Temannya tak lanjut bicara, hanya menyeruput kopi yang sudah dingin. Si pembicara ikut ikutan meminum kopinya. Di belakang mereka suasana warung kopi sudah sepi. Hanya seorang jurnalis kacangan sedang menikmati indomie rebusnya, dia diam diam mencatat dialog mereka. Dalam hati... hanya dalam hati. 

Ia mengingat liputan tadi, seorang pedagang yang babak belur dihajar penjaga di lokasi penggusuran itu. Pedagang itu disangka hendak melawan, padahal ia hanya ingin mengambil dagangannya. Ia bahkan tak tinggal di lokasi penggusuran. Gegar otak, sempat koma, mata rusak dan tulang retak. Wajah pedagang itu terus melekat dalam ingatan sang jurnalis.

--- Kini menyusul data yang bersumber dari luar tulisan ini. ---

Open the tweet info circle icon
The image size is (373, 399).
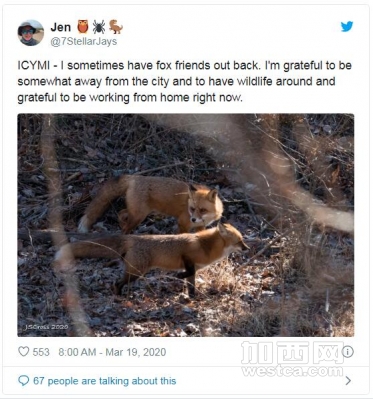348,352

Di luar, para tukang ojek merapatkan sarung dan jaket mereka menahan dingin. Ada beberapa potong kayu dan besi di kaki mereka. Seorang diantaranya malah menyelipkan golok di pinggangnya. Di pohon dekat motor mereka berkumpul terpasang spanduk karton buatan tangan. Tulisannya; Go*ek dilarang masuk!